Identify each line in the records below that contains the word "computer", and copy it.

Start of DATA

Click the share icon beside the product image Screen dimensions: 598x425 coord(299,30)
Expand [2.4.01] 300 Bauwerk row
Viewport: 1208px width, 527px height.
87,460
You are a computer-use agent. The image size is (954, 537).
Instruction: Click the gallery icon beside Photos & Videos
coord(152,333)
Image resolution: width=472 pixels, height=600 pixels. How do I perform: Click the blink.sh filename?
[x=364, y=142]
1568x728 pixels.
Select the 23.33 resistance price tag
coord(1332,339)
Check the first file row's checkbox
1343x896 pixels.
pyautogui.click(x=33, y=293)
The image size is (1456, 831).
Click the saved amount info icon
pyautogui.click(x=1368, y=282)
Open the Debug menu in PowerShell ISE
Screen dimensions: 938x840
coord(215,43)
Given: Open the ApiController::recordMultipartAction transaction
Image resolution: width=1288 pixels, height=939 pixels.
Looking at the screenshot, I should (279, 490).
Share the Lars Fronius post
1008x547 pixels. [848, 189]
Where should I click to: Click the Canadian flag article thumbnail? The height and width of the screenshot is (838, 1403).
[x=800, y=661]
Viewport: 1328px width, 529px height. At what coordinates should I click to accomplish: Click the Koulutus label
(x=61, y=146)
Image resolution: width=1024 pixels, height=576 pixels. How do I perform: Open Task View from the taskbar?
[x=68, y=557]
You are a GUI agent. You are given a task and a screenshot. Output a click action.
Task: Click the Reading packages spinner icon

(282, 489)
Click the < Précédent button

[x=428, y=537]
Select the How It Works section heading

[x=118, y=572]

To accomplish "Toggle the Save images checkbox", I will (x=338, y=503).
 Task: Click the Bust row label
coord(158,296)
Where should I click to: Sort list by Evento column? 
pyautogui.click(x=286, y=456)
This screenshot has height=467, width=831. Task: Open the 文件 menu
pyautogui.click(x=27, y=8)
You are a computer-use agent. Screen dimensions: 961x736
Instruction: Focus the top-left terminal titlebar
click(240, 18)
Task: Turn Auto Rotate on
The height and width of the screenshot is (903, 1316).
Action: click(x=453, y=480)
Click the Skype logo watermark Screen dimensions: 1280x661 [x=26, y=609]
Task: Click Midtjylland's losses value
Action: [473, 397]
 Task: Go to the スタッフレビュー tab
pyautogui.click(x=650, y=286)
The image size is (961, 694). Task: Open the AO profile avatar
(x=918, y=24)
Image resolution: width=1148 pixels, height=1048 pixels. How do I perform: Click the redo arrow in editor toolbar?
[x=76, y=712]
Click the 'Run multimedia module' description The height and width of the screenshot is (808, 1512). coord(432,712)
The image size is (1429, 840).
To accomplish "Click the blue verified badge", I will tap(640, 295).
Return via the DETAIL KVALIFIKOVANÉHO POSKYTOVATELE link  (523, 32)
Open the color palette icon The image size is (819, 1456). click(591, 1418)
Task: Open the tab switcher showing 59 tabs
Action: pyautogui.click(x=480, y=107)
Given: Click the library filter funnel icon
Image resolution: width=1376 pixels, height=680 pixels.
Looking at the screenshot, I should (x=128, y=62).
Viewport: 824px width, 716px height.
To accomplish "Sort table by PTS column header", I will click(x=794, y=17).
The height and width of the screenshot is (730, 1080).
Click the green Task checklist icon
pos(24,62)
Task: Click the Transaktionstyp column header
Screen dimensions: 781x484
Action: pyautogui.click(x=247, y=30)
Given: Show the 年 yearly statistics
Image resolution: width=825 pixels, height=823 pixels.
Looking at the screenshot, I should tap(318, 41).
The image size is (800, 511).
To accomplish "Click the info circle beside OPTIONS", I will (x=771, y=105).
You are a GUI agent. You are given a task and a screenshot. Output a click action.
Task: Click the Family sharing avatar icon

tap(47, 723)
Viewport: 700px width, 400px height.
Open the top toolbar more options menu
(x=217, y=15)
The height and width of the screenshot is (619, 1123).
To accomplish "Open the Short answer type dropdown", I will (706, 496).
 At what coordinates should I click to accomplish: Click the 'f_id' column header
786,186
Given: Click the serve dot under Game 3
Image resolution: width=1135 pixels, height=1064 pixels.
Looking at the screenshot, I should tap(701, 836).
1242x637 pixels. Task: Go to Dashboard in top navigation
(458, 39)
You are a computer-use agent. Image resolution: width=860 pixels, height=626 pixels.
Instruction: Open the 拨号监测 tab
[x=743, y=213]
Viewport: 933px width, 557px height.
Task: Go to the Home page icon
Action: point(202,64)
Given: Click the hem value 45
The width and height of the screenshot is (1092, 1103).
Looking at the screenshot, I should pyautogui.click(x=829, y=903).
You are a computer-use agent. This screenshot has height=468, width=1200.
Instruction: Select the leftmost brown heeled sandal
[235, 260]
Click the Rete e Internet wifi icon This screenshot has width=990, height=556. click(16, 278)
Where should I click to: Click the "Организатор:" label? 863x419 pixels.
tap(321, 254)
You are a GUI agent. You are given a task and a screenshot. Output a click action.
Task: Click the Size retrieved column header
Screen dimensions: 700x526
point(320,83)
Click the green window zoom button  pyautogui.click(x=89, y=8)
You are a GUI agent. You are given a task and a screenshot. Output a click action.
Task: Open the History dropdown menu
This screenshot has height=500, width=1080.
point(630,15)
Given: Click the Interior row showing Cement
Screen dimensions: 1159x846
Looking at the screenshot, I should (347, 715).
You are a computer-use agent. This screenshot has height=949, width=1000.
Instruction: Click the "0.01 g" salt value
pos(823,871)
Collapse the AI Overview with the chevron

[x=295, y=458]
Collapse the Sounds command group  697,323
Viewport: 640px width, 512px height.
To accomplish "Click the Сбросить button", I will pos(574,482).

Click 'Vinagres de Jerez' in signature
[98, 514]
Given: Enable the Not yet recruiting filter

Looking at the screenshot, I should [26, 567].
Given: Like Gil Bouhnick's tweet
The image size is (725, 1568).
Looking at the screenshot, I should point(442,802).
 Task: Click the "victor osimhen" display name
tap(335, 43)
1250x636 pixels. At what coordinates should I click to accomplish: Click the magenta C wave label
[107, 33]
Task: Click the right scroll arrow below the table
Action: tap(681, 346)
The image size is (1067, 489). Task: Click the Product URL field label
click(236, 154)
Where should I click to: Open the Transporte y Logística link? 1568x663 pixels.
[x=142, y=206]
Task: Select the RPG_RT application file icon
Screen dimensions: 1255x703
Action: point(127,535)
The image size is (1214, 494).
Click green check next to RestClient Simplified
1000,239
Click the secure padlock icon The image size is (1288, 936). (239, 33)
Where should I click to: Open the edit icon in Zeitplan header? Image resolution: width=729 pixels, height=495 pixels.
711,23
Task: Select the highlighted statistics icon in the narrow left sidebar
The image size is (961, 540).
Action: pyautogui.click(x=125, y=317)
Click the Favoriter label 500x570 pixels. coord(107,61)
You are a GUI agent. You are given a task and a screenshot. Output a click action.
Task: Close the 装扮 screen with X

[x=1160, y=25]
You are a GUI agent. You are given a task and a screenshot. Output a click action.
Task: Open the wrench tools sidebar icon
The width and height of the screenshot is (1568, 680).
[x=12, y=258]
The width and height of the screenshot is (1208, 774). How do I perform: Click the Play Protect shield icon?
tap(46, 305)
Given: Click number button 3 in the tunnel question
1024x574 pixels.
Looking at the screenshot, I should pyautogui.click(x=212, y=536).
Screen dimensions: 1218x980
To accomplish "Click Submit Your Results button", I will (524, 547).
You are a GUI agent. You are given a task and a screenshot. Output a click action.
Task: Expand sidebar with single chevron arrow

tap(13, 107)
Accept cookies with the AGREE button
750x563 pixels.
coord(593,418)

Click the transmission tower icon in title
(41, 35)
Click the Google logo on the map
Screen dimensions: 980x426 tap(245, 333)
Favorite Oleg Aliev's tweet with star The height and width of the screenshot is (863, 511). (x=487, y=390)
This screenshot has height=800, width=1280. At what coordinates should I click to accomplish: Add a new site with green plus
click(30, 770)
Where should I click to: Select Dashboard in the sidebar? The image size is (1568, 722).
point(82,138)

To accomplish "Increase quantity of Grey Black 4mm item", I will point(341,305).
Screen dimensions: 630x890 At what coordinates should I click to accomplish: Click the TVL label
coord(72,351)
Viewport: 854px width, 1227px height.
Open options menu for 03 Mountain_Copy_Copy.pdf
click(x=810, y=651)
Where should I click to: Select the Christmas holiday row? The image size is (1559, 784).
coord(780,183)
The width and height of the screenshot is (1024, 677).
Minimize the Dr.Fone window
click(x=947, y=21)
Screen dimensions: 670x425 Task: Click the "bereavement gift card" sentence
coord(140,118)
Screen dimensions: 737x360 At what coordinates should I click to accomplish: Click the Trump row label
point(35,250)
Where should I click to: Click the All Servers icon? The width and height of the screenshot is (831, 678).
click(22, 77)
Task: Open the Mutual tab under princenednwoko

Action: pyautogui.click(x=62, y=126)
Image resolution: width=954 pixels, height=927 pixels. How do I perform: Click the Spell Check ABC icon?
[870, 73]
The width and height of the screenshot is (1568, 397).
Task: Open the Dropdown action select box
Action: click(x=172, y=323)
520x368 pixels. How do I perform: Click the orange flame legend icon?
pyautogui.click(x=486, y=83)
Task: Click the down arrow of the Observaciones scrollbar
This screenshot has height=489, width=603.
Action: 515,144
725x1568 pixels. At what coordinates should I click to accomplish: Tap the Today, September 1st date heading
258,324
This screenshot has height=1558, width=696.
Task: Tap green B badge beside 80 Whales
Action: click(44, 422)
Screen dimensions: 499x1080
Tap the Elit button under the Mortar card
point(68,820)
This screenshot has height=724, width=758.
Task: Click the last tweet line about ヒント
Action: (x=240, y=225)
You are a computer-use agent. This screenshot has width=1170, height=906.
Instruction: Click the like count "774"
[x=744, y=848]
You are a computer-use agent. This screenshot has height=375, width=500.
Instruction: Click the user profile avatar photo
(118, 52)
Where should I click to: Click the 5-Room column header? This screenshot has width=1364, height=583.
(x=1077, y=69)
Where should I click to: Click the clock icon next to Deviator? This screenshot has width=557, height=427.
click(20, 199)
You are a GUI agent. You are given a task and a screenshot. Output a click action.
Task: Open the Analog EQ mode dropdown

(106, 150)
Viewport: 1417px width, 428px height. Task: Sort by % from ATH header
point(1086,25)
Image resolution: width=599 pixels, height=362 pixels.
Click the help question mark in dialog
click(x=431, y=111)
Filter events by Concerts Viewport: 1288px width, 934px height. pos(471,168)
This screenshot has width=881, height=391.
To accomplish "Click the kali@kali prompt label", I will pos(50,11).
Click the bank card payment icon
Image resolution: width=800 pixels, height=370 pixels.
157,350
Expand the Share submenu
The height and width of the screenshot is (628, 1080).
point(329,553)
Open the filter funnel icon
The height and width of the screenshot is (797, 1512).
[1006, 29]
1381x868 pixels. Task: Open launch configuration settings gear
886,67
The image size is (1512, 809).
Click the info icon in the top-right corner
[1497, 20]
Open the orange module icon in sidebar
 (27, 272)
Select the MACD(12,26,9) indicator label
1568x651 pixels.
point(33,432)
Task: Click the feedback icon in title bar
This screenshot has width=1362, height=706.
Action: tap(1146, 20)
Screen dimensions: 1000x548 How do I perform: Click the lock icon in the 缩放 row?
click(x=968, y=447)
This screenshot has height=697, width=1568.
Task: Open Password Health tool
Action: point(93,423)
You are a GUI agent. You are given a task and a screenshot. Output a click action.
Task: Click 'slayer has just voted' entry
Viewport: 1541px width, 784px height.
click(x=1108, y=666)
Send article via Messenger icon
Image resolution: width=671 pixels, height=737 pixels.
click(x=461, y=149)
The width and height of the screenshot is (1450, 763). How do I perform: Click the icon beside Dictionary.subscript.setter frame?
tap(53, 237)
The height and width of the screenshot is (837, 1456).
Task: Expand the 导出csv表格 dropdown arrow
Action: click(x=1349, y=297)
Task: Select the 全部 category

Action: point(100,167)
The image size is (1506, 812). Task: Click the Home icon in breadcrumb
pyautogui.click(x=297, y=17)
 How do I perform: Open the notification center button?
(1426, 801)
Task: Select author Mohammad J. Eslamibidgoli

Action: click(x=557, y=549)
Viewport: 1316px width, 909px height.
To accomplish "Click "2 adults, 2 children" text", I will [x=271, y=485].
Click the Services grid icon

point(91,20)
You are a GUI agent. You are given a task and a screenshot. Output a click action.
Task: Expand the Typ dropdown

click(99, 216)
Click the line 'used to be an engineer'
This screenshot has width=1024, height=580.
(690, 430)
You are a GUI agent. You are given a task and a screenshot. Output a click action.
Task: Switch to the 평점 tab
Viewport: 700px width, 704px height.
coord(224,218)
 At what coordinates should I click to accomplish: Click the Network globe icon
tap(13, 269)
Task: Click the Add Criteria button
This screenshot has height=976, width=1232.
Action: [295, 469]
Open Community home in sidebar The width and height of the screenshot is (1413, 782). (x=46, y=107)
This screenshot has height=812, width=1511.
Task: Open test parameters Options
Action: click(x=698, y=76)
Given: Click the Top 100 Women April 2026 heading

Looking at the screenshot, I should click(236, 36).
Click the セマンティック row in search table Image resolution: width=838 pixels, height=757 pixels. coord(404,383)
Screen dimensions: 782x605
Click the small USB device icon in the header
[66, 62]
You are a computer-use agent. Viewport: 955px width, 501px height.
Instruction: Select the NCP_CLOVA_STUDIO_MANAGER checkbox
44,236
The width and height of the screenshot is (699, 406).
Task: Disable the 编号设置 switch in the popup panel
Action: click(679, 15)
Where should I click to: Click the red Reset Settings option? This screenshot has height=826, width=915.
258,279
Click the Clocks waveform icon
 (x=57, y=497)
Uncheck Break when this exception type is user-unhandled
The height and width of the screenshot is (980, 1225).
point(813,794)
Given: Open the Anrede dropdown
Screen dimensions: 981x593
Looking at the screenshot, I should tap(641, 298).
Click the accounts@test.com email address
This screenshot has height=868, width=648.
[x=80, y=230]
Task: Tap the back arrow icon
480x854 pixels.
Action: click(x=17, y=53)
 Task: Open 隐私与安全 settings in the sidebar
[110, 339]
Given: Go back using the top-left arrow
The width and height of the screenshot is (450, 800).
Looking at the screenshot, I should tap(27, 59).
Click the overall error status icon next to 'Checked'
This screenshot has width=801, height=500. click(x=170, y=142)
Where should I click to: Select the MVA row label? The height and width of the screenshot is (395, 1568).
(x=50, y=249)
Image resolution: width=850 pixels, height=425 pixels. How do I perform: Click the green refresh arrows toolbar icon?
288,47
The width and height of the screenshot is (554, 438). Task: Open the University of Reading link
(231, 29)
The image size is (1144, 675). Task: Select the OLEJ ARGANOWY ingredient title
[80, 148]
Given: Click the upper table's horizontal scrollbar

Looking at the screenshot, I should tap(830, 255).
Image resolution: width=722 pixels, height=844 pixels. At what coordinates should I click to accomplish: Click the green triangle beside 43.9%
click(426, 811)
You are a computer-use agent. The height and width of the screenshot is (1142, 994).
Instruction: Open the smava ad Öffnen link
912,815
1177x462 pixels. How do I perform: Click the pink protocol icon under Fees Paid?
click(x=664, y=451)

End of DATA

» **TASK RESPONSE**
You are a computer-use agent. The image size is (954, 537).
You are a computer-use agent. Screen dimensions: 961x736
You are a computer-use agent. Image resolution: width=860 pixels, height=626 pixels.
You are a computer-use agent. This screenshot has height=468, width=1200.
You are a computer-use agent. This screenshot has height=949, width=1000.
You are a computer-use agent. This screenshot has width=1170, height=906.
You are a computer-use agent. This screenshot has height=375, width=500.
You are a computer-use agent. Viewport: 955px width, 501px height.
You are a computer-use agent. The height and width of the screenshot is (1142, 994).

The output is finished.